Birdman or (The Unexpected Virtue of Ignorance) (2014)

Quartile rating: 8/10 · 1 rating

A fading actor best known for his portrayal of a popular superhero attempts to mount a comeback by appearing in a Broadway play. As opening night approaches, his attempts to become more altruistic, rebuild his career, and reconnect with friends and family prove more difficult than expected.

The Quartile Take

Birdman is a showcase of technical and performance brilliance. The simulated single-take cinematography by Emmanuel Lubezki is genuinely extraordinary, creating a kinetic, claustrophobic intimacy that perfectly mirrors the protagonist's unraveling psyche. The ensemble — Keaton, Norton, Stone, Galifianakis — delivers career-best or near-career-best work, with Keaton's raw vulnerability anchoring the film.
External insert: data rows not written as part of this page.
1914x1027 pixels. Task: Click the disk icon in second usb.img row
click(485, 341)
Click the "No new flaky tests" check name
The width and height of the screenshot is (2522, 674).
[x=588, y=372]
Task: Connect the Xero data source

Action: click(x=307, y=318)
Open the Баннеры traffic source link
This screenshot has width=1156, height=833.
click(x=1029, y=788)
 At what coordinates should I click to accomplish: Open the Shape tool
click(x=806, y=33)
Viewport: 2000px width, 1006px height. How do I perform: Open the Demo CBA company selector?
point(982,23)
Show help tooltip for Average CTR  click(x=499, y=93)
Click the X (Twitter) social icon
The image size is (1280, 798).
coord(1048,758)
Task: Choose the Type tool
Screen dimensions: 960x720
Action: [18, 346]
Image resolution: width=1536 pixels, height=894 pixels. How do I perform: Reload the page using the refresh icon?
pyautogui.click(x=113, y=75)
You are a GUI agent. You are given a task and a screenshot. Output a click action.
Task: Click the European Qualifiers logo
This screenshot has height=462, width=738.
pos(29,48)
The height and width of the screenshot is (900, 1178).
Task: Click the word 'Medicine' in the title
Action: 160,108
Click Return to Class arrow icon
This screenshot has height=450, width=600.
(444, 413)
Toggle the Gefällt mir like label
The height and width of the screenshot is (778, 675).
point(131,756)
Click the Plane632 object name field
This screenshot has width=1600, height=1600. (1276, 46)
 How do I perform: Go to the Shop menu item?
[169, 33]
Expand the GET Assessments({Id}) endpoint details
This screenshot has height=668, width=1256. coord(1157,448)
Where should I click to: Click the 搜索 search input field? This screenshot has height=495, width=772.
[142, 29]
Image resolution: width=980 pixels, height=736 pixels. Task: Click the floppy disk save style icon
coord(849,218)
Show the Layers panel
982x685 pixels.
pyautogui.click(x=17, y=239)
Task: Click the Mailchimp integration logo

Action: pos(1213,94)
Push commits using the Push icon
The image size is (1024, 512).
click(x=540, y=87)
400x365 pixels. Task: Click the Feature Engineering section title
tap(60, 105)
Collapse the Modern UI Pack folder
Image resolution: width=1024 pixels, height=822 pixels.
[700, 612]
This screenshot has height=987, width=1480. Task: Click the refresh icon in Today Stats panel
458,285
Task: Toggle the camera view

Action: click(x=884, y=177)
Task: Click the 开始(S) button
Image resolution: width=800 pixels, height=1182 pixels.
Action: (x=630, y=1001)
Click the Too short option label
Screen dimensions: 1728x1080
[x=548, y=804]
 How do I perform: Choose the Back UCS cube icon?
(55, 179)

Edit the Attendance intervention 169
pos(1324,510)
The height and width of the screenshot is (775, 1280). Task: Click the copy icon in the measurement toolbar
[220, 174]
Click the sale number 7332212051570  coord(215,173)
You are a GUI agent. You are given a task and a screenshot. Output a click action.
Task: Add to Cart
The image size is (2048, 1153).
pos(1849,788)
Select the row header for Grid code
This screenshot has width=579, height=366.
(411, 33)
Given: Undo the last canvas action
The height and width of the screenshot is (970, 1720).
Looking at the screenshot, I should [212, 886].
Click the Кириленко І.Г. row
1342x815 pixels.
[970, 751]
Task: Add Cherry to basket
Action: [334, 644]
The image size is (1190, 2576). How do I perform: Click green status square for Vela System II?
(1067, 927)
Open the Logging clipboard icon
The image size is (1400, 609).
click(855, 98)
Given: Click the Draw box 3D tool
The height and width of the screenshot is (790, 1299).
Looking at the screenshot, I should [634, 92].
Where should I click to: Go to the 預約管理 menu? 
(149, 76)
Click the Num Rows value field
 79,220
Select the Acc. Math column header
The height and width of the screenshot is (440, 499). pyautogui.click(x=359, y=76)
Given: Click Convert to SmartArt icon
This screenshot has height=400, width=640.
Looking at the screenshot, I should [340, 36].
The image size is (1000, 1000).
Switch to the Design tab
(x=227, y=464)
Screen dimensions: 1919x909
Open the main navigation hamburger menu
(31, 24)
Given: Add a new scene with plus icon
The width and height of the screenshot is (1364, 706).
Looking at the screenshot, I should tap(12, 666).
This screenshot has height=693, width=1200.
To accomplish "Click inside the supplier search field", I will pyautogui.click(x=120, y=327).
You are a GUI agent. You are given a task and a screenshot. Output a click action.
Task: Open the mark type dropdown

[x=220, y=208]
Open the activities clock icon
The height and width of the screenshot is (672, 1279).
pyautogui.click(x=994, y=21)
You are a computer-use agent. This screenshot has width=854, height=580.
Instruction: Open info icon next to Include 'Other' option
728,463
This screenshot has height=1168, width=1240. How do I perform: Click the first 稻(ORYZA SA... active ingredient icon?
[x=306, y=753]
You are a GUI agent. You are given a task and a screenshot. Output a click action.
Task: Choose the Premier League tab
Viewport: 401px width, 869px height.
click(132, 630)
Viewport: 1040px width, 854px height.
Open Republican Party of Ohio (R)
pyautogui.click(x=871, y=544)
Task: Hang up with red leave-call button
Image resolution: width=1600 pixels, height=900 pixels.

Its novelty is undeniable: the blending of magic realism, showbiz satire, existential crisis, and the long-take conceit produces something truly singular in American cinema of its era. The plot, however, is more a vehicle for tone and character than a structurally tight narrative — it meanders somewhat in the second act and relies on familiar midlife-crisis beats. The ending is deliberately ambiguous and divisive: poetic and earned for some, frustratingly opaque for others, which keeps it from a top mark.